Within the three “thinking spaces” of our exhibition we explore many different approaches and views on mobility.
In the thinking space Human, we highlight different aspects of human mobilities. The search for better living conditions or work opportunities or love, the need to visit relatives scattered around the world, the flight from war, violence, hunger and the consequences of climate change – all these are causes of human mobility. The countries that we come from and the ones to which we want to go, our personal financial possibilities, and our own social status all determine the mobility opportunities possessed by each of us. This is often unfair. For even in a supposedly globalised world, new borders are constantly being erected, and passport and visa requirements are being tightened.
Transport, one of the big topics of the future, has made its way into the thinking space Technology and addresses the question of how we can transform traffic in our cities, in the countryside, and to destinations far away in a manner that is not only climate-neutral but also equitable. Researchers agree that by 2050 transport must be free from fossil fuels. Since new technologies will bring about lots of changes in this area, we are interested in questions such as: how will fossil-free transport affect our everyday lives and our involvement in communal activities? And how can we achieve the transition to fossil-free transport in a way that is socially fair? The fact that transport is always tied up with questions of social justice is particularly noticeable when it comes to long-distance travel. After all, how many people really have the opportunity to fly long-distance? And generally: which values will be shaping our culture of travel in the future?
As of 2022, the thinking space Nature will explore how we humans influence the mobility of other living beings.
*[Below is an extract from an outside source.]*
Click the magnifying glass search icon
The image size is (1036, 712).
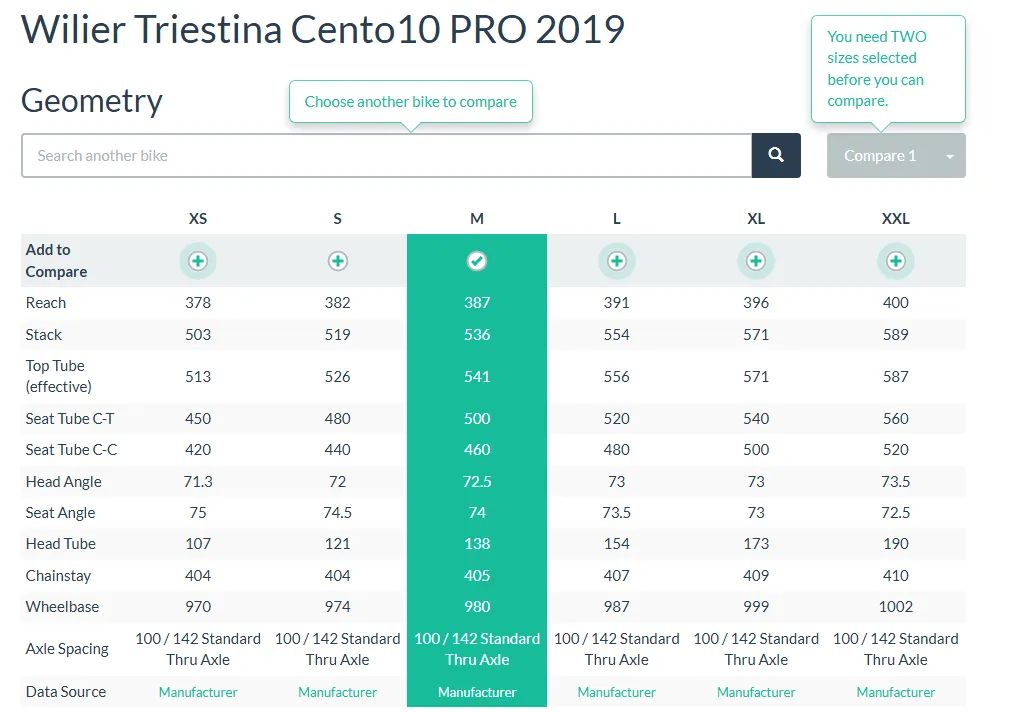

Our heavy encroachment on nature – through farming, urban development or the extraction of raw materials – has far-reaching consequences: some animal species are put to flight as their habitats are circumscribed or even destroyed. Other living beings, in turn, are being dispersed as a result of the climate change caused by us humans: they descend upon new habitats and use changing living conditions to their advantage. This can rapidly change the composition and function of entire ecosystems and allow pathogens to spread more easily. Clearly, an important solution to this is to improve the conservation of nature. And overall, we must ask ourselves: what are we willing to change to give nature more space?
Like the exhibition, the analogue and digital events programme in our Forum reflects our broad understanding of mobility. For example, we developed a YouTube series in which we invite scientists every month to discuss topics ranging from the transport revolution to the mobility of knowledge and ideas.
Our Futurium Lab, by contrast, concentrates its engagement with mobility on a single area, namely urban mobility. Here our visitors are invited upfront to participate – because we think the topic of the sustainable development of mobility in cities (and in the countryside, too, of course) lends itself particularly well to this type of approach. After all, it is ultimately a matter of improving our quality of life – and that is something that concerns us all.